In my case this day, help arrives an hour later in the form of an African guard who repeatedly asks me if I am okay. They finally get the door open but won’t help me, so my celly, whom we call “Tree”, puts me on his back and carries me down the stairs to the waiting gurney. Rushed to the Infirmary on our unit, I am soon looked at by nurses and a PA who doesn’t know what’s going on, and finally decide to call 911. One of the nurses attempts to start an IV while the guards try to handcuff and shackle me. I must obviously be a threat, even though I am dying. My blood pressure is through the roof and the nurse finally decides to knock me out.


In cuffs and shackles, I am soon rushed to John Sealy Hospital in Galveston, Texas where most inmates receive any medical care that cannot be provided onside at a regular unit. It is a teaching hospital and so most work done on inmate patients is supervised by a resident, but performed by interns. In my case, they order bloodwork and other tests which show that my gall bladder has ruptured and poison has been leaking into my abdominal cavity. I am immediately rushed into surgery where the interns perform the procedure.


This marks the beginning of a cycle of meds, antibiotics, and pain. I am not allowed to eat or drink anything, but the pain and bile build-up keep reoccurring and I am back into surgery. I awaken to more pain and bile, my blood pressure crashes, and my heart stops, leading them to shock me multiple times to get it to restart again. I had six surgeries in twelve days, only the last of which is performed by an actual attending physician. Thirty days later, I am shipped back to my unit in

Beaumont; bruised, battered, and only able to shuffle about like an old man.


Due my not being able to walk from place to place normally, the officers constantly yell at me to hurry up, cussing, and threatening disciplinary cases because I am falling behind the line headed to the chow hall. My recovery is a long, slow process, and it is a long time before I even begin to feel better.


Eleven months later, I have been in and out of the medical department for various complications relating to my first illness. My eyes are bright yellow and my skin looks like I have been dipped in highlighter, but our unit’s medical provider decides I am having an allergic reaction and prescribes a shot of Benadryl, sending me back to my cell. Two weeks later, I am 911’ed out once again and it turns out I am jaundiced and in kidney/liver failure. Back in John Sealy, the same resident doctor tries to fix me again. I am prescribed meds by the nephrologist, but never given the meds because my unit’s provider decides it’s not needed. Somehow, a PA can override a specialist if the patient is a TDCJ inmate.

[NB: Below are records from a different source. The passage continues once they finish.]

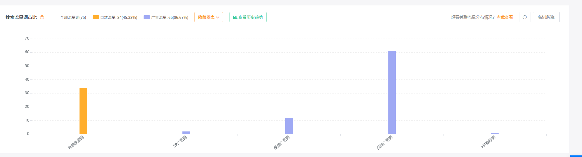The height and width of the screenshot is (157, 582).
Task: Click the orange 自然流量 color swatch
Action: [96, 17]
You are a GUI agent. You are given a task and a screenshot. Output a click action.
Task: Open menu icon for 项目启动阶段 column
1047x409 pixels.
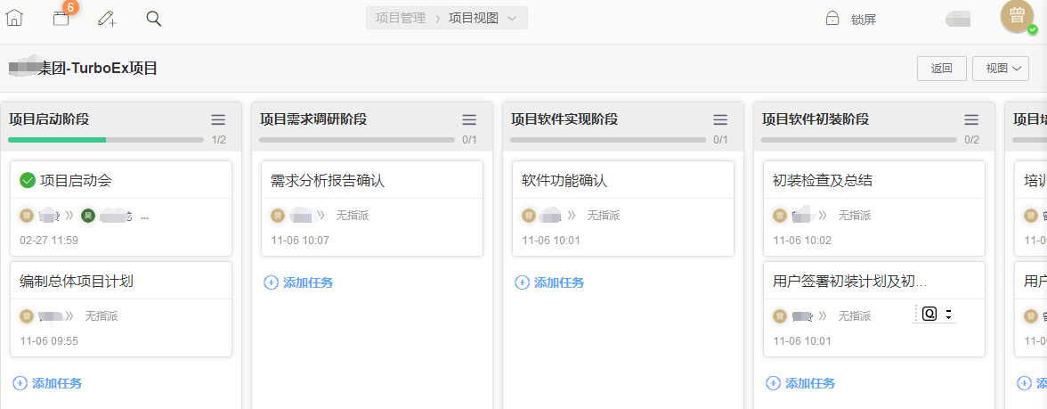218,119
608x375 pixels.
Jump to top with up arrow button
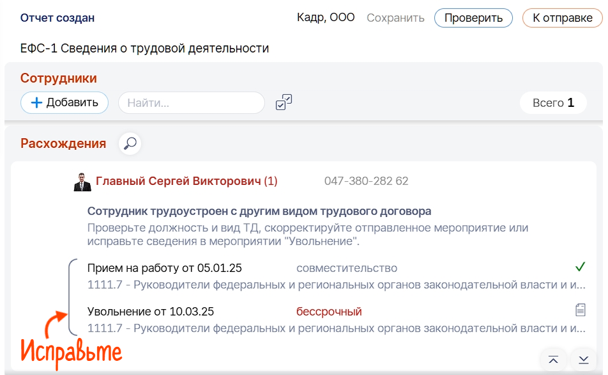(553, 360)
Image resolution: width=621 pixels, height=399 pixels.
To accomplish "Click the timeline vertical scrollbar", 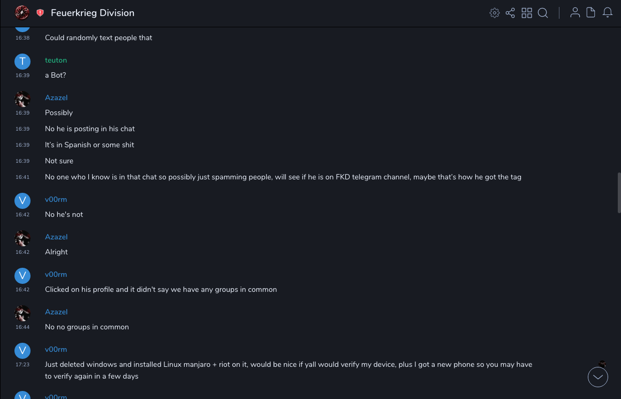I will 619,193.
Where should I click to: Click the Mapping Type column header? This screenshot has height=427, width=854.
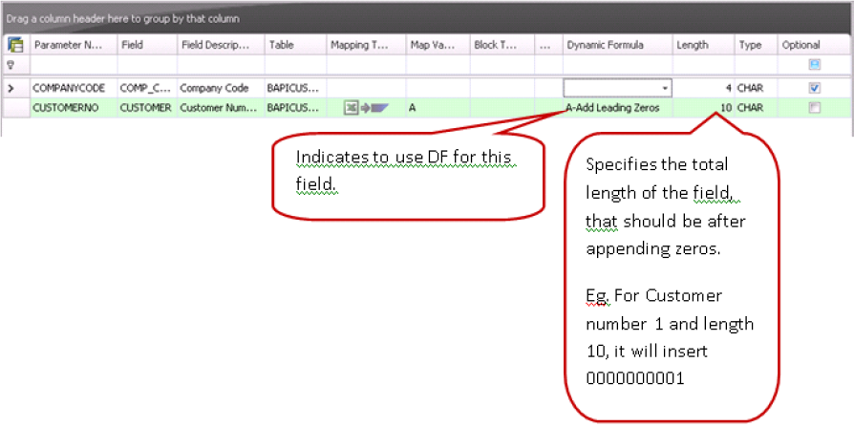[x=365, y=45]
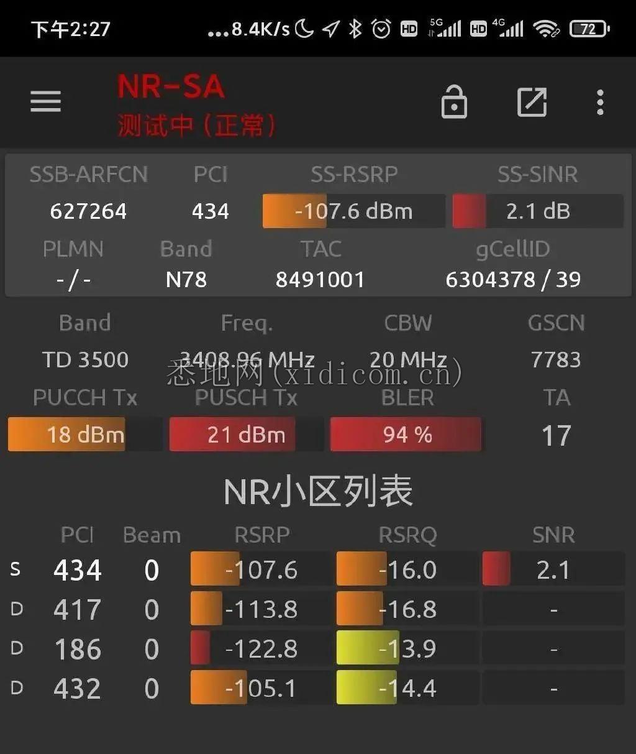Tap the battery indicator showing 72
The height and width of the screenshot is (754, 636).
(589, 29)
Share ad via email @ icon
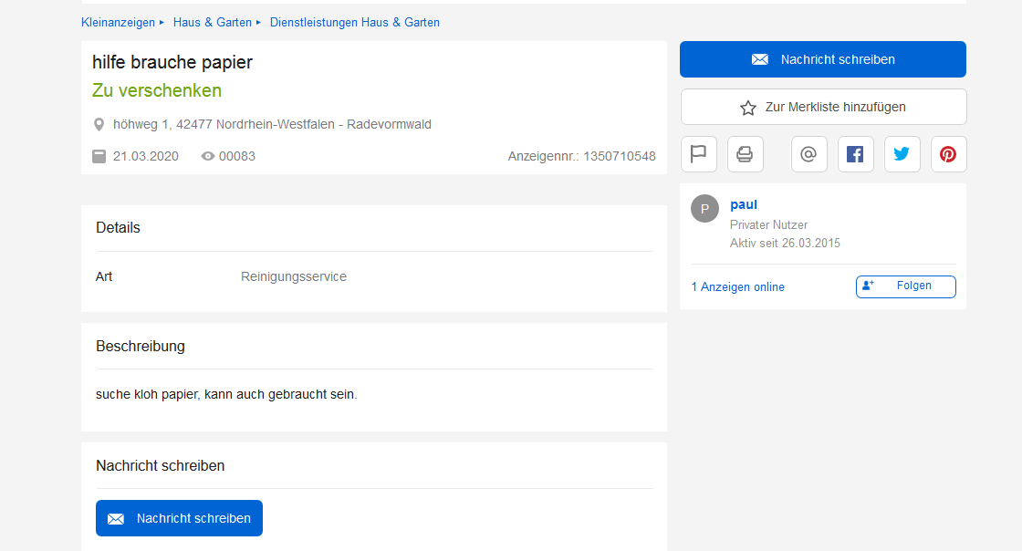 tap(808, 154)
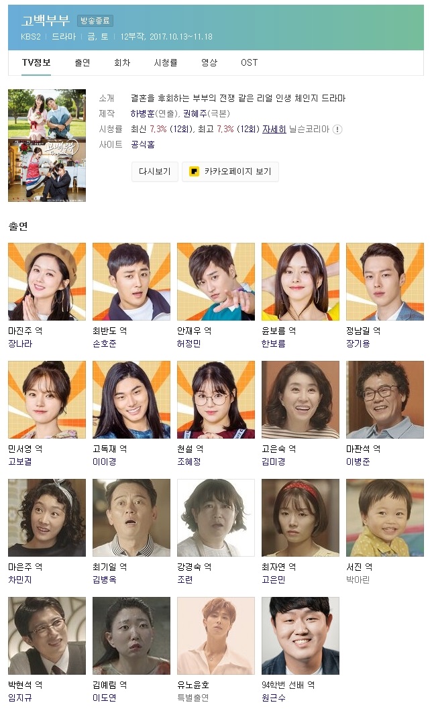
Task: Open the OST tab
Action: [249, 63]
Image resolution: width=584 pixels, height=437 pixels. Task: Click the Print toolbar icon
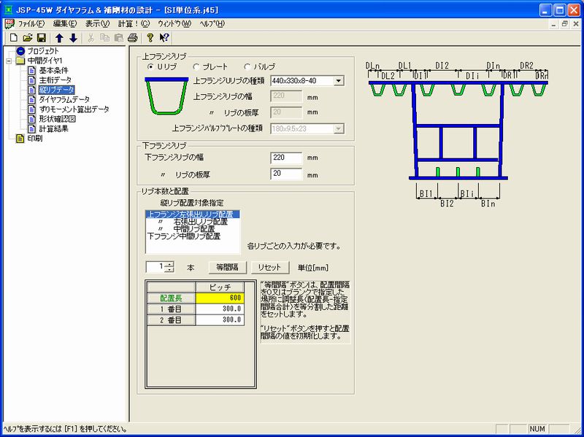(x=132, y=37)
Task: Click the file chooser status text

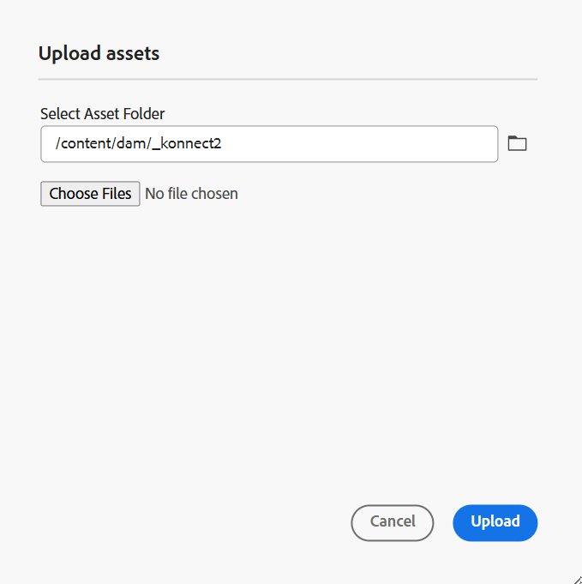Action: point(191,194)
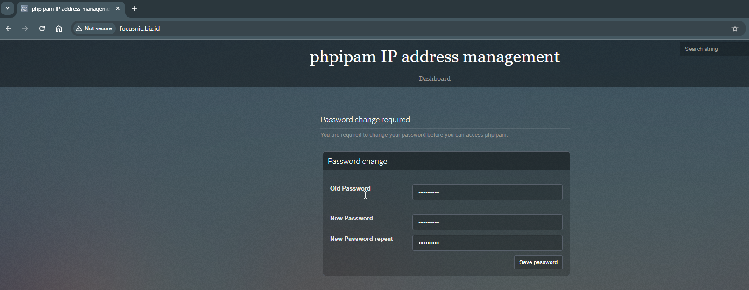Focus the Old Password input field
This screenshot has height=290, width=749.
(487, 192)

Thus is my life in this place. A never- ending cycle of misdiagnosis, unneeded treatment, untreated needs, and near-death trips to visit Galveston, not to hit the beach, but to try to live. Nothing ever changes and it often seems no one cares anyway. We are simply test subjects to be learned from. Lab Rats to be poked, prodded, and tested on. Like them, we are kept in cages, fed just enough to be kept alive, and assigned a number to match the file someone keeps on us. To us, parole doesn’t just mean freedom, it means being human once again.